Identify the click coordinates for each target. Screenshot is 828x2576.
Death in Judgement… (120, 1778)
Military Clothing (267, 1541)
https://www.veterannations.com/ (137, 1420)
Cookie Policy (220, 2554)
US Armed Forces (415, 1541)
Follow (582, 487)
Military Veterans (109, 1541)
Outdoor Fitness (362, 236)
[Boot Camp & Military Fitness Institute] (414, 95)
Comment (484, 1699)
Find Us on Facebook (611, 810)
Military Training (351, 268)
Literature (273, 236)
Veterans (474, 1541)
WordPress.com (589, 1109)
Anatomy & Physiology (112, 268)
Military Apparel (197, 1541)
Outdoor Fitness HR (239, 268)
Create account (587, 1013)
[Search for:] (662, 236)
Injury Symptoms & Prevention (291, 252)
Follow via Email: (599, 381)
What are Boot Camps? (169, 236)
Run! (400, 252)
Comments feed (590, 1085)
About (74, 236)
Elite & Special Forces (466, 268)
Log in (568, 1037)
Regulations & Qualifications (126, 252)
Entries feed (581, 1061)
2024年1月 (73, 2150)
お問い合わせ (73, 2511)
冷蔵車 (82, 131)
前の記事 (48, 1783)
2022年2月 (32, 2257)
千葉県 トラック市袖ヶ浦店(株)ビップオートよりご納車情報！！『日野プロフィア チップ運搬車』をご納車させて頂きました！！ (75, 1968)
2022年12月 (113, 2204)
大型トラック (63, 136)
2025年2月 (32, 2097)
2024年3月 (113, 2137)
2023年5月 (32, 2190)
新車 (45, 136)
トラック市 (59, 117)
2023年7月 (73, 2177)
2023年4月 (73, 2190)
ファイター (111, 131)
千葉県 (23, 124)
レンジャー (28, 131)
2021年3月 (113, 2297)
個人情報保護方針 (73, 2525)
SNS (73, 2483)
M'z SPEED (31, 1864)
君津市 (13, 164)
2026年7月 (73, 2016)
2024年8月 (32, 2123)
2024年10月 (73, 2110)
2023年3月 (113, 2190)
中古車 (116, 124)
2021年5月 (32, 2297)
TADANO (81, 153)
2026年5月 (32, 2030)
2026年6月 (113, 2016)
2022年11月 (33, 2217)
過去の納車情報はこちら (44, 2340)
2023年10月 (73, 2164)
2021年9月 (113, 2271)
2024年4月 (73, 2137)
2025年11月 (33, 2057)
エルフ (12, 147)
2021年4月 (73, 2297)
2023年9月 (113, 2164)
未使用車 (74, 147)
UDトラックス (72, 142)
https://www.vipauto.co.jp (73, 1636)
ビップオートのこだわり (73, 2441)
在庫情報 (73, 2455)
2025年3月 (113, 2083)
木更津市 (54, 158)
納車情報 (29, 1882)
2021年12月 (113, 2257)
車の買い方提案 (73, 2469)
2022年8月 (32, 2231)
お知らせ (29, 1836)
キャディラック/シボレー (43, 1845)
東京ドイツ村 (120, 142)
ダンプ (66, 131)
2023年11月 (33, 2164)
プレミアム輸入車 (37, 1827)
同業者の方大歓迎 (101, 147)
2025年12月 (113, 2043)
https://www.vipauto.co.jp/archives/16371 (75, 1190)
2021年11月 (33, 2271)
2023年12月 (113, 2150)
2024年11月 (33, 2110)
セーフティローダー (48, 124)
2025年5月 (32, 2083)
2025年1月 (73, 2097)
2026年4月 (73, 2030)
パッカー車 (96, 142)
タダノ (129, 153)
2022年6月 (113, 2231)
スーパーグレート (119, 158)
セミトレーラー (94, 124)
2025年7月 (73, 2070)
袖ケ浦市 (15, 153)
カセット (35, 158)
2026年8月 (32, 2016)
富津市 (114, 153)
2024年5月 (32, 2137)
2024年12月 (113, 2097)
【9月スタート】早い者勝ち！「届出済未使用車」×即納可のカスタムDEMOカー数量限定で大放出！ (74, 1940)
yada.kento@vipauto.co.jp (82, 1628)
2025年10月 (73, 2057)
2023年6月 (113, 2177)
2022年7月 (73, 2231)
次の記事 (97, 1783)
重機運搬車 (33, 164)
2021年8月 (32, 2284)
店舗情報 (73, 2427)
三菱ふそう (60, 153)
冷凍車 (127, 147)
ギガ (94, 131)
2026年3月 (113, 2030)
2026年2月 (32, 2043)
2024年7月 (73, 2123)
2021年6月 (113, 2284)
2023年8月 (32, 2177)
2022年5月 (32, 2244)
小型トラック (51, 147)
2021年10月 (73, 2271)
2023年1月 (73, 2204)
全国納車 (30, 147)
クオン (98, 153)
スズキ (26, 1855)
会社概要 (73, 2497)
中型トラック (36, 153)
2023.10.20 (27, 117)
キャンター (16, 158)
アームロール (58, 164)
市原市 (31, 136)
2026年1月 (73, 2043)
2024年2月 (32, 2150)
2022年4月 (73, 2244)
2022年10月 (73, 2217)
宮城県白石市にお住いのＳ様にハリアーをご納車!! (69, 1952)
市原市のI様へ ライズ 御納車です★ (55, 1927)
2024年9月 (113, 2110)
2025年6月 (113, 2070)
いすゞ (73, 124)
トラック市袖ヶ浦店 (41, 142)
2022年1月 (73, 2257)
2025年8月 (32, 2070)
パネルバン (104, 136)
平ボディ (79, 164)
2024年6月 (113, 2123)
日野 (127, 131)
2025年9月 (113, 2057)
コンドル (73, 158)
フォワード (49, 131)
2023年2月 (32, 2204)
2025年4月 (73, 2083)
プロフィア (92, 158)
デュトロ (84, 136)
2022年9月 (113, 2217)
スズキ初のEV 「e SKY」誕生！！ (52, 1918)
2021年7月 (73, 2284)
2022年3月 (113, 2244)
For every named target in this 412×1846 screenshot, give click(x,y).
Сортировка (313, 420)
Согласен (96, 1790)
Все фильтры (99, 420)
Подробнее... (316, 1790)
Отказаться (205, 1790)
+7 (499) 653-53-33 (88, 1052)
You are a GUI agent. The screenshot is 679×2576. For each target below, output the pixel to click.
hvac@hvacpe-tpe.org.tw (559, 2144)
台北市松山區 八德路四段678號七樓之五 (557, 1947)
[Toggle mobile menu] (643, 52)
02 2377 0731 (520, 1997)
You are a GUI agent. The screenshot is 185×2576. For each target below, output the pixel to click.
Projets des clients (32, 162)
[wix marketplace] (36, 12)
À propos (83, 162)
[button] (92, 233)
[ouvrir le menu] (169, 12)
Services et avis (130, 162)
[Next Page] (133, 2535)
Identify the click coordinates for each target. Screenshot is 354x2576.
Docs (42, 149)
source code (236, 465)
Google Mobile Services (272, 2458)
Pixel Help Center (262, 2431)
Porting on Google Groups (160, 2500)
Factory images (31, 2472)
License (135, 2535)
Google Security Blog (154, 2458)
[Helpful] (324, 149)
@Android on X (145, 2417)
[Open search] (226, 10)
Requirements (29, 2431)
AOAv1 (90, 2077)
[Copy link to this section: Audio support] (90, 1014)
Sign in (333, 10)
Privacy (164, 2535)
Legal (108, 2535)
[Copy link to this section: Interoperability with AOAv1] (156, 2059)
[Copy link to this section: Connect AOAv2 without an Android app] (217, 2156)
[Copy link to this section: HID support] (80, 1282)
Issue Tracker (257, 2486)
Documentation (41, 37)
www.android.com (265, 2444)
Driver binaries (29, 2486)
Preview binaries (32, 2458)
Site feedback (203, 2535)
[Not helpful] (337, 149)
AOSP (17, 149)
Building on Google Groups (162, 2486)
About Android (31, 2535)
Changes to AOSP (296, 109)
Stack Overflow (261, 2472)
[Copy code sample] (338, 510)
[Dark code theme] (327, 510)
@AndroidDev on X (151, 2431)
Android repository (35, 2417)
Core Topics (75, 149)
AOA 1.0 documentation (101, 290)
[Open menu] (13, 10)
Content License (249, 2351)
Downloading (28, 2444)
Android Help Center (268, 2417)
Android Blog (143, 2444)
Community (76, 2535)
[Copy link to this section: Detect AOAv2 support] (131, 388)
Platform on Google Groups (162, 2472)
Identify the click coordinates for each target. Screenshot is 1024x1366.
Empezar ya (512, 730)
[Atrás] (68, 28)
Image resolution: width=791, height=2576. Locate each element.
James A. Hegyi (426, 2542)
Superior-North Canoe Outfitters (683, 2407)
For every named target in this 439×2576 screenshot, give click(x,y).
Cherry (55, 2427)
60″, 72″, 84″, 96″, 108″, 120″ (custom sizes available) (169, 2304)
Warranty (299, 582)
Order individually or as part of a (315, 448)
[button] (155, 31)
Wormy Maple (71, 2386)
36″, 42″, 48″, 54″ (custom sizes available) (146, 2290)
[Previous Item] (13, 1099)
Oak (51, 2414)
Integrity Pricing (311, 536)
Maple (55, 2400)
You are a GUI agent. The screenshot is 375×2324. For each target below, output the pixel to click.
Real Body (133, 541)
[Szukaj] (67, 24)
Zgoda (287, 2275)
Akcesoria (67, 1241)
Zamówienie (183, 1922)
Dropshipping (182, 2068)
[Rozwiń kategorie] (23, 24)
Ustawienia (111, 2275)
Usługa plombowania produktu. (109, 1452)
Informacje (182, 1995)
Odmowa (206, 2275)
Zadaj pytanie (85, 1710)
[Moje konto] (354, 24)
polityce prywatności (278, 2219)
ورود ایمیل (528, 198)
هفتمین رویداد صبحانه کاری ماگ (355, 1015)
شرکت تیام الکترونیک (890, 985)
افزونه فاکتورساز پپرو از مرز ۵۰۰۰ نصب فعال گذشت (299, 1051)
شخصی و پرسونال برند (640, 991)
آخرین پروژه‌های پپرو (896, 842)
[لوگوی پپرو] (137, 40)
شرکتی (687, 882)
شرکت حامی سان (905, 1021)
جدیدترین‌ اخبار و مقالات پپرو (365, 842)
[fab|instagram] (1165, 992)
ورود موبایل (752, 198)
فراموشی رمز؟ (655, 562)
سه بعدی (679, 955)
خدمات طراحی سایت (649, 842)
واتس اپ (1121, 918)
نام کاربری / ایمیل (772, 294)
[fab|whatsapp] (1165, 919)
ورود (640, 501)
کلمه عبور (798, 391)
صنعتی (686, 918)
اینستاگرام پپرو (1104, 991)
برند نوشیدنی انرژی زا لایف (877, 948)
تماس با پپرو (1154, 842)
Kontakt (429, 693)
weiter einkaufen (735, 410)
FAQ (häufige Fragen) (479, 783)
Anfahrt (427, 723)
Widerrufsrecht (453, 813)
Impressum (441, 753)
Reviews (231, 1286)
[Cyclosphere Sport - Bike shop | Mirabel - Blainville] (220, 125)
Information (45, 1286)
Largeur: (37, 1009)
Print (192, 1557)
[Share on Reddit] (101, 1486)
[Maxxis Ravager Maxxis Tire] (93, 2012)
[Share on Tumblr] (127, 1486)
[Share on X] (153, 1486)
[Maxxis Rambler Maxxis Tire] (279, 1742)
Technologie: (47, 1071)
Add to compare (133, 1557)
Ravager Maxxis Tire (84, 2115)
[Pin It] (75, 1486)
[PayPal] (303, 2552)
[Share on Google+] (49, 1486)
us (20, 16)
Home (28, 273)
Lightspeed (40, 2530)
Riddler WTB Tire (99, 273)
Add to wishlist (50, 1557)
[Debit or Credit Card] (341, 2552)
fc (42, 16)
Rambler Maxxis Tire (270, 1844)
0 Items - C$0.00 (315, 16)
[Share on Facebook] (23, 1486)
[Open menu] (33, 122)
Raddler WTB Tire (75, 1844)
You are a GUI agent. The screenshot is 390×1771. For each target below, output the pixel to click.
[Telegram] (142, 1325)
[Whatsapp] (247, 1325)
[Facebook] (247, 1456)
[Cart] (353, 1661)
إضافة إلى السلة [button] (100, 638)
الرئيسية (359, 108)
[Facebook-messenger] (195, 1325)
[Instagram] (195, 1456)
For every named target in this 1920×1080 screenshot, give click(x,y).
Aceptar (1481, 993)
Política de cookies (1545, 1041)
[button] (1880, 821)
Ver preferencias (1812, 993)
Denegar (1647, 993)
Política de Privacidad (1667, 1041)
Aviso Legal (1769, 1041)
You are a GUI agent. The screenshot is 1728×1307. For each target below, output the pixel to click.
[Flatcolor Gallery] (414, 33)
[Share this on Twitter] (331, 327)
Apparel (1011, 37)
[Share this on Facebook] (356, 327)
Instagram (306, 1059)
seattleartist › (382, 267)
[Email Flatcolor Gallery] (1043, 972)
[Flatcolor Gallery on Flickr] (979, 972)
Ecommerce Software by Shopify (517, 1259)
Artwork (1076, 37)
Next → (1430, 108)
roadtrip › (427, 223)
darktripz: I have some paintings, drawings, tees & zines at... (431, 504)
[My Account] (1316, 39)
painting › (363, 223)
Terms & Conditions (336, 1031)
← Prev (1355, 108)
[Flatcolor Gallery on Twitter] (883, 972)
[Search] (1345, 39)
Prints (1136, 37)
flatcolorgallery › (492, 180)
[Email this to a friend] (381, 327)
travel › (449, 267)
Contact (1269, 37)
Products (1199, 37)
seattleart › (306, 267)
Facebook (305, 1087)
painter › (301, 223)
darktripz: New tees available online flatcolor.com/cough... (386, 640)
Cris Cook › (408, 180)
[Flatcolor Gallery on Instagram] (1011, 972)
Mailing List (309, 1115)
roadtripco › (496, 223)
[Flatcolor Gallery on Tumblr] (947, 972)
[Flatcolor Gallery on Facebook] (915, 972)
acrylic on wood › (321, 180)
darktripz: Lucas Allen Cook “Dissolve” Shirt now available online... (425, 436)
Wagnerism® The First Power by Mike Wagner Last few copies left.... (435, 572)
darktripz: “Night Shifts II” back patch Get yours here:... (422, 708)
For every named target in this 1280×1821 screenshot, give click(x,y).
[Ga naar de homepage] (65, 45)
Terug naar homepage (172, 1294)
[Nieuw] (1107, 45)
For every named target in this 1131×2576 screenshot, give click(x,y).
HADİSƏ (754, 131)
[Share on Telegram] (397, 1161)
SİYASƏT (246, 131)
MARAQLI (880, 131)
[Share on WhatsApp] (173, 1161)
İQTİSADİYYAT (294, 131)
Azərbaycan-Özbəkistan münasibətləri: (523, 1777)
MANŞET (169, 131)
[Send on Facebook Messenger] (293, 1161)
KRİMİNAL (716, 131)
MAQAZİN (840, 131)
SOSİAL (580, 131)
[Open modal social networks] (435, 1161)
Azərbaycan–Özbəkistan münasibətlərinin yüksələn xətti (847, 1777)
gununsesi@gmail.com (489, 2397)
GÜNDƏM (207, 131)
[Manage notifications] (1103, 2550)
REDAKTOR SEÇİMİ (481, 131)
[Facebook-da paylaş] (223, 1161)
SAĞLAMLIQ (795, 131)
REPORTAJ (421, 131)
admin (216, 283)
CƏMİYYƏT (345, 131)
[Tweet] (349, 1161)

Your task: Reproducing the whole listing above is not the task. Copy exactly only the lines from the one with "市原市 (31, 136)" to the one with "[wix marketplace] (36, 12)", both kept.

Response:
市原市 (31, 136)
2026年1月 (73, 2043)
2024年2月 (32, 2150)
2022年4月 (73, 2244)
2022年10月 (73, 2217)
宮城県白石市にお住いのＳ様にハリアーをご納車!! (69, 1952)
市原市のI様へ ライズ 御納車です★ (55, 1927)
2024年9月 (113, 2110)
2025年6月 (113, 2070)
いすゞ (73, 124)
トラック市袖ヶ浦店 (41, 142)
2022年1月 (73, 2257)
2025年8月 (32, 2070)
パネルバン (104, 136)
平ボディ (79, 164)
2024年6月 (113, 2123)
日野 (127, 131)
2025年9月 (113, 2057)
コンドル (73, 158)
フォワード (49, 131)
2023年2月 (32, 2204)
2025年4月 (73, 2083)
プロフィア (92, 158)
デュトロ (84, 136)
2022年9月 (113, 2217)
スズキ初のEV 「e SKY」誕生！！ (52, 1918)
2021年7月 (73, 2284)
2022年3月 (113, 2244)
For every named target in this 412×1846 screenshot, give click(x,y).
Сортировка (313, 420)
Согласен (96, 1790)
Все фильтры (99, 420)
Подробнее... (316, 1790)
Отказаться (205, 1790)
+7 (499) 653-53-33 (88, 1052)
You are a GUI agent. The screenshot is 679×2576. For each target below, output the pixel to click.
hvac@hvacpe-tpe.org.tw (559, 2144)
台北市松山區 八德路四段678號七樓之五 (557, 1947)
[Toggle mobile menu] (643, 52)
02 2377 0731 (520, 1997)
You are a GUI agent. The screenshot is 185×2576. For each target below, output the pixel to click.
Projets des clients (32, 162)
[wix marketplace] (36, 12)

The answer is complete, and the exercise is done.